In a call with reporters on June 4, President Trump’s CMS administrator, Seema Verma, essentially blamed nursing home employees for outbreaks at homes that had been given a clean bill of health, suggesting that some stopped following infection control protocols once inspectors were gone.
 
“When the inspector leaves the nursing home, things can change,” Verma said. “There’s some staff that may not be washing their hands at the frequency that we suggest, or in the situations that we suggest.
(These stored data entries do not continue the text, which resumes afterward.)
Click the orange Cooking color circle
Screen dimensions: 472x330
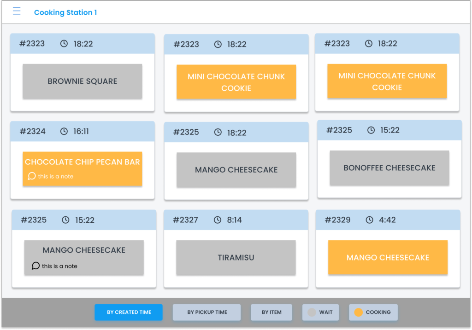[x=358, y=312]
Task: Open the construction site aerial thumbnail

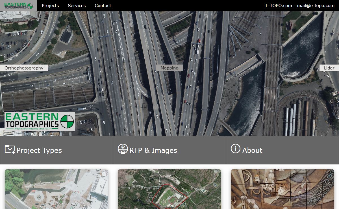Action: point(57,189)
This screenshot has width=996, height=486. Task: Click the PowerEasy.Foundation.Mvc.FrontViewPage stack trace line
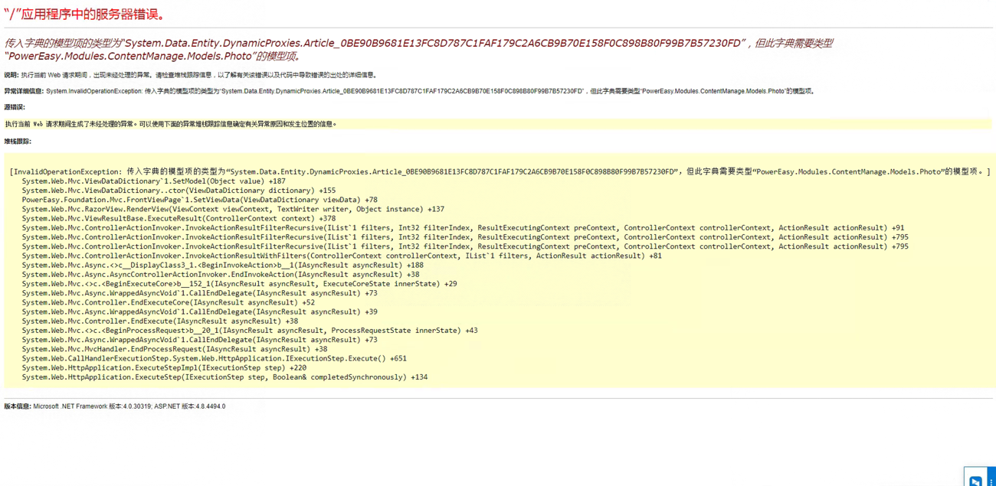199,200
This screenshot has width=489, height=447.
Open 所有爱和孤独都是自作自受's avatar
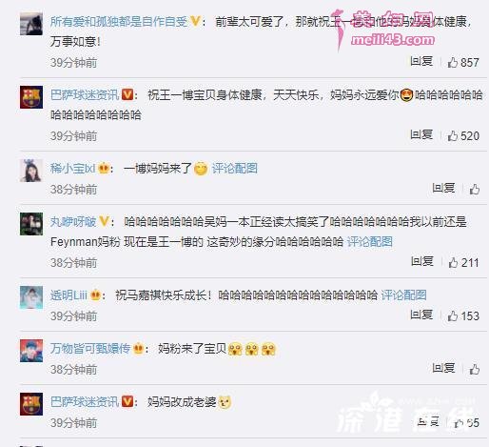pos(31,24)
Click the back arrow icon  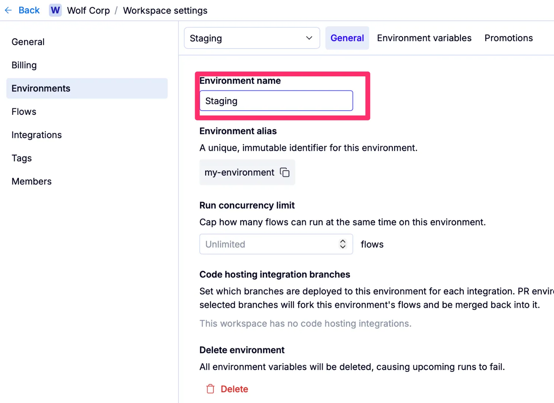pos(8,10)
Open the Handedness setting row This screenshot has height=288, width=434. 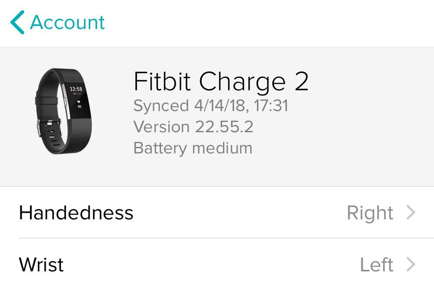[217, 212]
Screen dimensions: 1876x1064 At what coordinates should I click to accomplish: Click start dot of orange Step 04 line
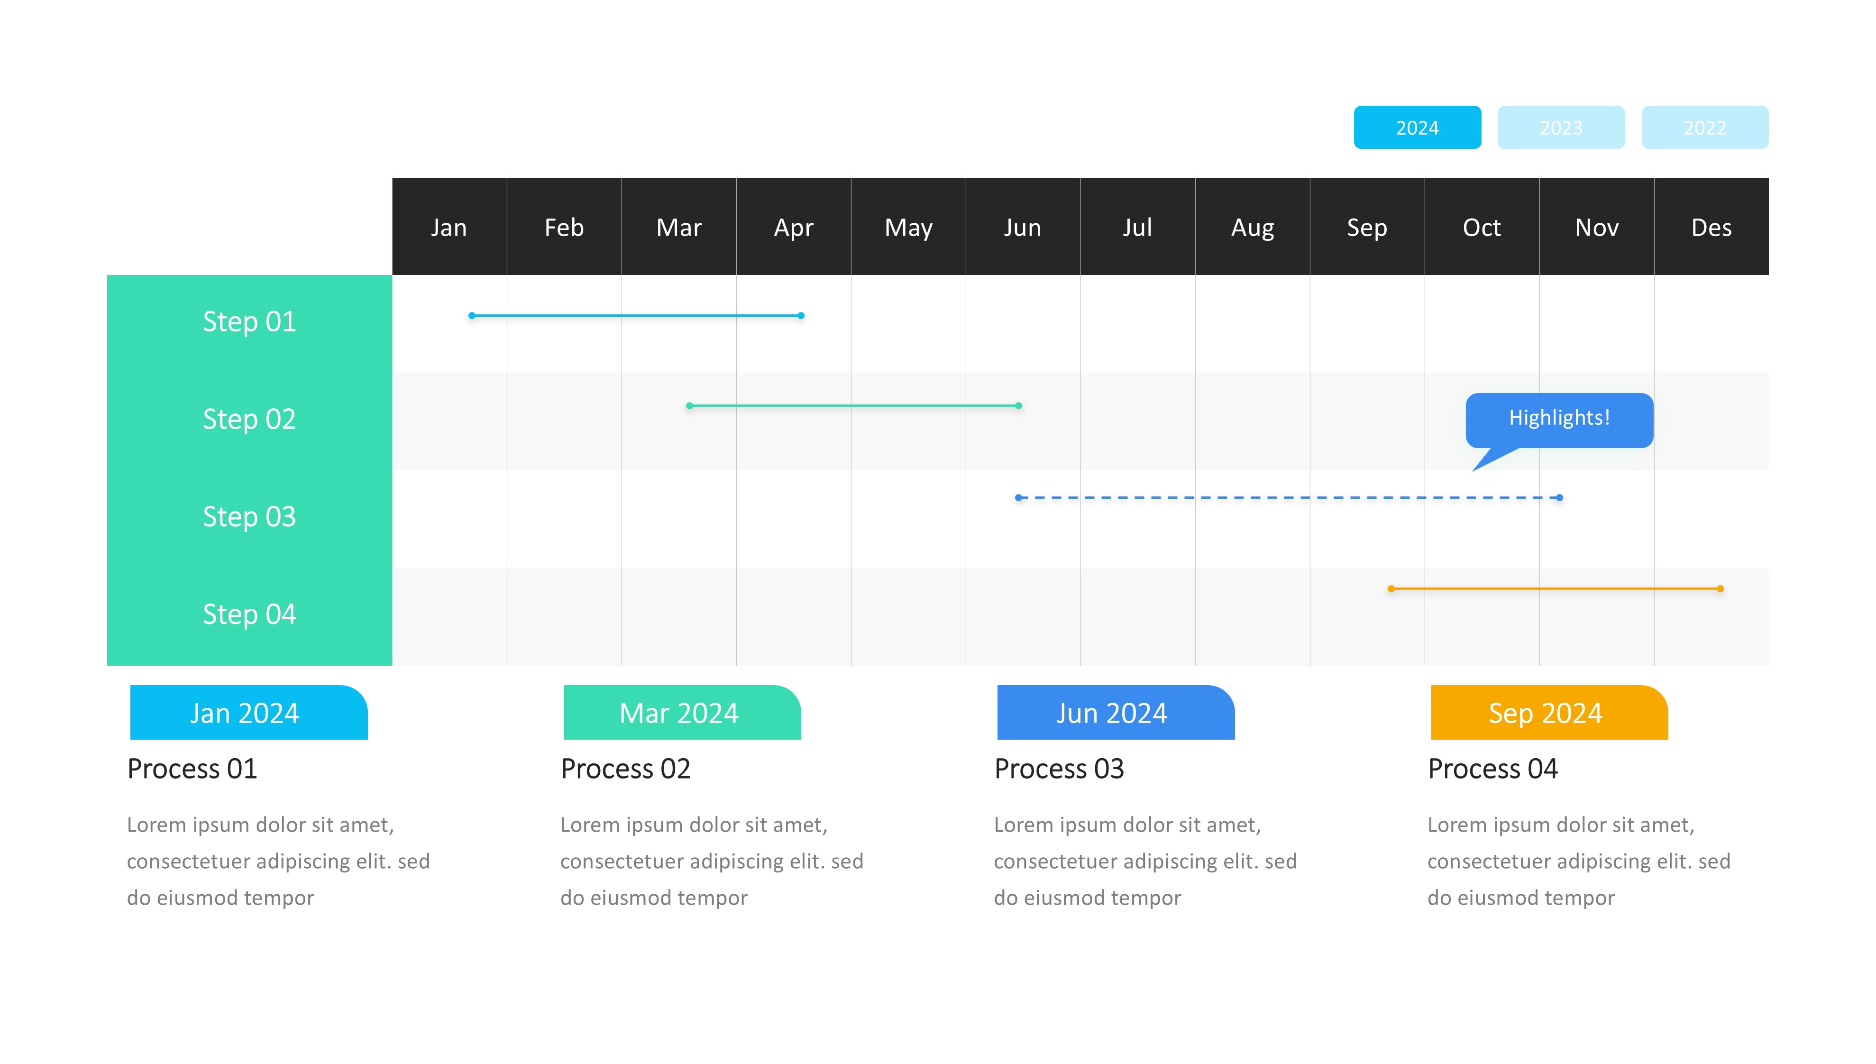(1391, 588)

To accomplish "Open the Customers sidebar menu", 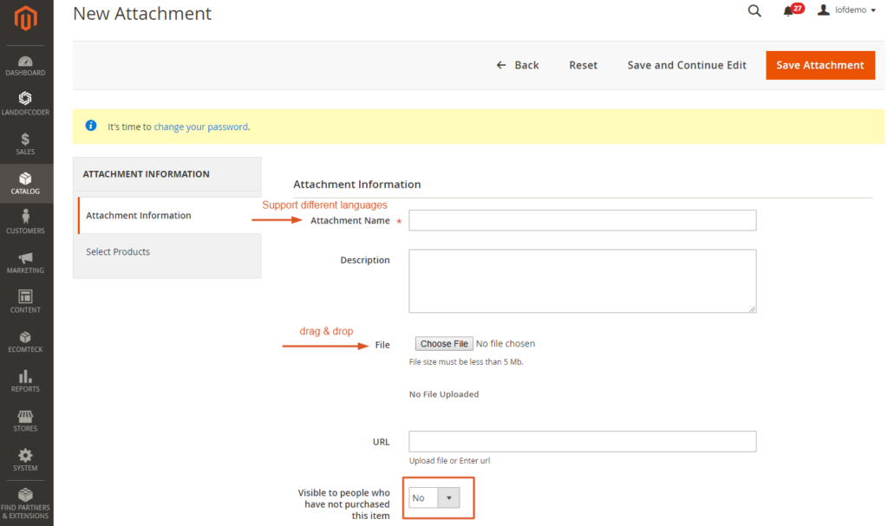I will (x=25, y=223).
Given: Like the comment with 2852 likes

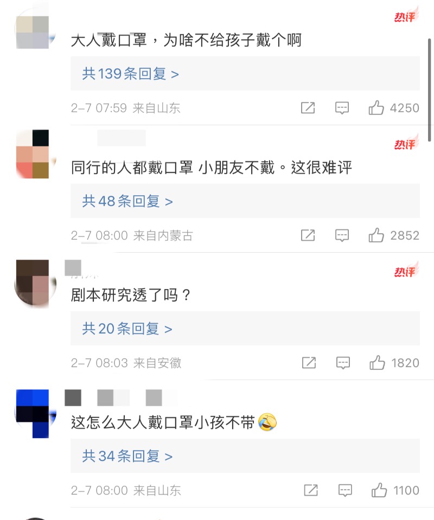Looking at the screenshot, I should tap(376, 235).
There could be some lax practices around isolating patients.”
 
The California health department spokeswoman defended her agency’s April 7 inspection of Magnolia Rehabilitation, saying it confirmed the facility had “infection protocols in place.”
 
“When staffing levels dramatically fell, the situation at Magnolia rapidly changed,” Folmar said in her statement, referring to the work stoppage the day after.
 
But some staff had refused to show up for work on the day the inspectors were in the facility, and Riverside County health officials were already aware of at least two Magnolia employees testing positive in the days leading up to the inspection.
 
When the staff abandoned the facility the day after the inspection was completed, Riverside County health officials scrambled to evacuate all of the residents.
 
Dan Erwig was shocked to hear that inspectors had found no problems with infection control measures at Magnolia, where his 85-year-old dad, Bernie, resided for about two weeks before the mass evacuation.
 
“What kind of deficiencies were they looking for?” Erwig asked. “This nursing home was a joke.”
 
Magnolia’s administrators did not respond to calls for comment.
 
Erwig’s father had been transferred from a local hospital to Magnolia in late March for rehab. At that point, Erwig and his family were unaware of any COVID-19 cases at the home. Soon after, his dad’s doctor stopped entering the facility, informing the family that employees were not wearing masks or other protective equipment.
 
“He was concerned about the conditions,” Erwig said.